■ **Problems**
- A) Answer these questions about the text on Japanese poster design:
(i) Who interviewed Mitsuo Katsui for this issue?
(ii) According to Serge Serov, what heritage is Japanese aesthetics based on?
(iii) Which form of classical Japanese poetry does Mitsuo Katsui use as his example of conveying the essence concisely?
- B) Extend the text on Japanese poster design, starting after its last sentence.

──────── Document ────────

This issue of Projector is dedicated to Japanese poster, and features Mitsuo Katsui, the legend of Japanese graphic design. See him interviewed by the chief editor Mitya Kharshak.
Also see: the publications about the works by Tadanori Yokoo, Shigeo Fukuda, Kenya Hara, Ikko Tanaka, Kazumasa Nagai, Kohei Sugiura, Helmut Schmidt.
Thank you Fyodor Geiko and Sergei Serov — this issue couldn’t do without you!

Serge Serov: «This is the Shintoism heritage that Japanese aesthetics is based on: nothing is stable; naturally, everything is to die sooner or later. Existence and non-existence continuously change round. Unshaped eternity is the true entity. If a designer gives it some shape, they just shortly manifest the true essence of non-existence. This is where the crucial for graphic design understanding of minimalism, emptiness, and white space stems from. Emptiness is meaningful; we consider the profuseness of shape rather than its absense. White isn’t the way to achieve a smooth tone of the text, as in book typography, and not the construction material for sharpening the contrast with black, but the self-sufficient eternity of still unshaped existence».

Mitsuo Katsui (exclusively for Mitya Kharshak and Projector): «We can say that Japanese design considers such notions as simplicity and abstraction. For example, haiku postulates by its prime numbers the idea of conveying the essence as concisely as possible. A prime number is „a whole number whose only factors are 1 and itself“, and every prime number of a haiku is a whole umber at the same time. The conciseness of classical Japanese poetry like haiku gave Japanese mentality the special demand to use imagination in order to make up for the absent forms. This is also a great way to expand the semantic field, initially given in quite a short form. I would say, Japanese design could be inspired by such essentials as understatement, allusion and transfer of meaning».
Serge Serov: «Tadanori Yokoo achieves his freedom and open-mindedness, brutalism and multilayerness, picturesqueness and special expression by breeding sublime and low-grade, unique and trite, high-end and mass scale, American pop-art and classical Japanese engravings, highly professional and folkloric. „I wish you knew the kind of garbage heap wild verses grow on, paying shame no heed…“ Speaking of Tadanori Yokoo, he turns the spotlight on the garbage of mass culture, graphic mess, visual noise, absurd and khaos of nowadays — this is what the audience is offered».

──────── Source material ────────

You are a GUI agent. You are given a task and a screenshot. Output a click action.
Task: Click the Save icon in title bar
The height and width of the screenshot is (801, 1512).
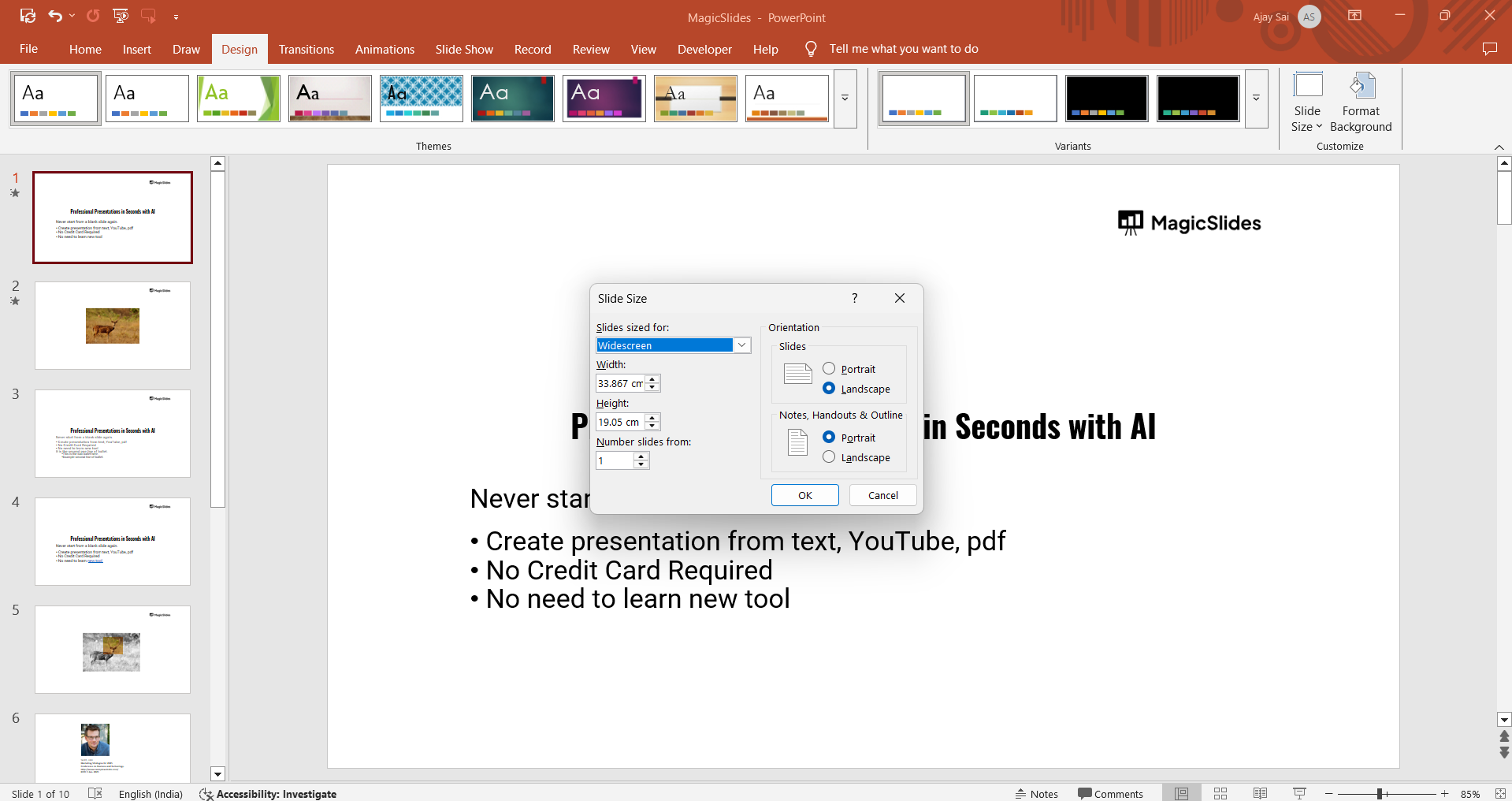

────────

■ **Task-by-task results**
- A)
(i) The chief editor, Mitya Kharshak.
(ii) The Shintoism heritage.
(iii) Haiku.

- B)
Serge Serov: «Teaching his workshop at Golden Bee, Fukuda admitted using haiku as prototypes for his posters in striving for conciseness and simplicity, which is so close to the nature of graphic design itself. However, your heart needs to hear people’s moods if you want to create anything valuable. A graphic designer can’t avoid reading newspapers or watching news, they must absorb everything happening around them, said the master, the symbol of inventiveness and wittiness, philosophical depth and perfect plastique, the iconic figure to connect visual cultures of the East and West».
Nikolai Shtok: «Considering what could best promote Japanese goods abroad, Kenya Hara offered the four notions: sophistication, precision, attention to details and simplicity. The designer believes it’s necessary to leave the fast, furious and superficial Europeanisation for traditional values, so appealing for the export of Japanese culture all over the world».
Serge Serov: «Theatre posters by Ikko Tanaka are his sartorial statement. Designing them, he reconsiders and restructures traditional Japanese images, elements and attributes, calligraphy and block printing, kabuki theatre masks and costumes, as if interpreting these into the visual language of international design. Unique is interpreted as universal. At the same time, he preserves spatial harmony as a chord tuning, as a prayer and symbolic sacrifice for the higher forces».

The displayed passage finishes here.